DERAEDT, Lettres, vol.12 p. 182

Varia – Pour Mercurelli, la guérison est le signe demandé – L’innocence du prêtre assassiné par un mari jaloux – Je crois entrer dans une voie de pacification.

Cher ami,

Vive la Sainte Vierge qui fait le miracle de l’enfant prodigue(1)! Où donc était-il allé? Ci-joint une note de Mère M[arie] du-Saint-Sacrement. La réponse des novices(2) n’arrivera que demain ou après. Votre demande est remise. P. Laurent vous écrira, mais ce qu’il dit sur Fr. Emilien est à mes yeux pure gasconnade, et pas plus. Quant au Fr. Maxime, est-il guéri définitivement? Et Soeur Judith, l’Oblate, a de trop belles joues. Je vous assure que je serais allé à Lourdes, mais il y aurait eu des misères à éviter pour un plus grand bien. Je suis très heureux du succès du P. Emmanuel.
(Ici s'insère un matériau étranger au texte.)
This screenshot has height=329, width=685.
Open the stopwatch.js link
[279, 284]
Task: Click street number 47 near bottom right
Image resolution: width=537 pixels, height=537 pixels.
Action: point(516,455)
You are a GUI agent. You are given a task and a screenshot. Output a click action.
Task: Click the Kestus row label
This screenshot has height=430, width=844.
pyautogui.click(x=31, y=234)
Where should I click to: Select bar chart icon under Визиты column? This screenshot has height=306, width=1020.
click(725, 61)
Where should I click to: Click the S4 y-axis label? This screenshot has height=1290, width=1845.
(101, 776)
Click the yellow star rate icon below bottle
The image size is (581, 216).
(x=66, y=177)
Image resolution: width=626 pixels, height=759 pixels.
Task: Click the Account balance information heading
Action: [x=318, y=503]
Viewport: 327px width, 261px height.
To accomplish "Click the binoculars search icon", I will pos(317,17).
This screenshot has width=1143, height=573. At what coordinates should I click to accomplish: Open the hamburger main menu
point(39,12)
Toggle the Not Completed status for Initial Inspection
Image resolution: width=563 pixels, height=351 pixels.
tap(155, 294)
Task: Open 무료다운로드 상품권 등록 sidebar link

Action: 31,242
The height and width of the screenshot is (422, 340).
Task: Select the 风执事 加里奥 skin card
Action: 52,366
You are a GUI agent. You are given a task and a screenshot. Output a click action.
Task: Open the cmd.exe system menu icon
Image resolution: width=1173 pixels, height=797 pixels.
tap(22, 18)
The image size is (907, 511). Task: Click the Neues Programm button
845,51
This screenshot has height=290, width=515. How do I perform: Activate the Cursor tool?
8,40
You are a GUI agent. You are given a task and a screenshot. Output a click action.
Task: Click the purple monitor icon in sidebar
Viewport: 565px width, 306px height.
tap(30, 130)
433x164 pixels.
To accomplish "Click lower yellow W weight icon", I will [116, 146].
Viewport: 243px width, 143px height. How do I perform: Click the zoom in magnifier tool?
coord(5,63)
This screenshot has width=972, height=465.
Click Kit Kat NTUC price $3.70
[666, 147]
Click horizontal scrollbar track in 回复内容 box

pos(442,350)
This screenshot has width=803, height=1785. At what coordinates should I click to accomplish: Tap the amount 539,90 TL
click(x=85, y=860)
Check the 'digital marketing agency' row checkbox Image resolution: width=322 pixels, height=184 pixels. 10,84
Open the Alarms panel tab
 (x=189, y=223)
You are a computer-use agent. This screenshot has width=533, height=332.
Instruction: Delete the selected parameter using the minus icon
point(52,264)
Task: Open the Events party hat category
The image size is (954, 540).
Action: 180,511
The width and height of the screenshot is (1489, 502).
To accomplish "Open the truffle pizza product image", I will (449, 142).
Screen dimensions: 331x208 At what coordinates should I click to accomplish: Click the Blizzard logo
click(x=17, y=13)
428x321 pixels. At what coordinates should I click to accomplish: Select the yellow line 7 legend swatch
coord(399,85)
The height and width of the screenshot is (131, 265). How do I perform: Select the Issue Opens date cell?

Raison de plus pour ne pas tuer un tel sujet(3).

Mercurelli, à qui j’avais écrit pour savoir si, après ma prière à la Sainte Vierge, après votre départ, pour la prier(4) de me donner un signe qu’elle voulait que je m’occupe de la Russie, me répond une lettre de plus de six pages, que je ferai copier pour vous la communiquer, et où [il] me donne son avis catégorique, disant que la guérison de l’Oblate est à ses yeux un signe évident, et que cette Congrégation est bénie pour cela.

Pourriez-vous faire dire à l’Univers que, si les journaux parlent de l’assassinat d’un prêtre tué par la jalousie d’un mari, on peut répondre qu’aujourd’hui l’innocence du prêtre est entièrement démontrée aux yeux de tous? J’écris un mot au P. M.-Augustin.

Adieu, bien que j’aie mille choses à vous dire, celle-ci surtout que je crois entrer dans une voie de pacification, que Dieu, je l’espère, rendra utile à la Congrégation. J’ai à vous parler beaucoup des alumnats.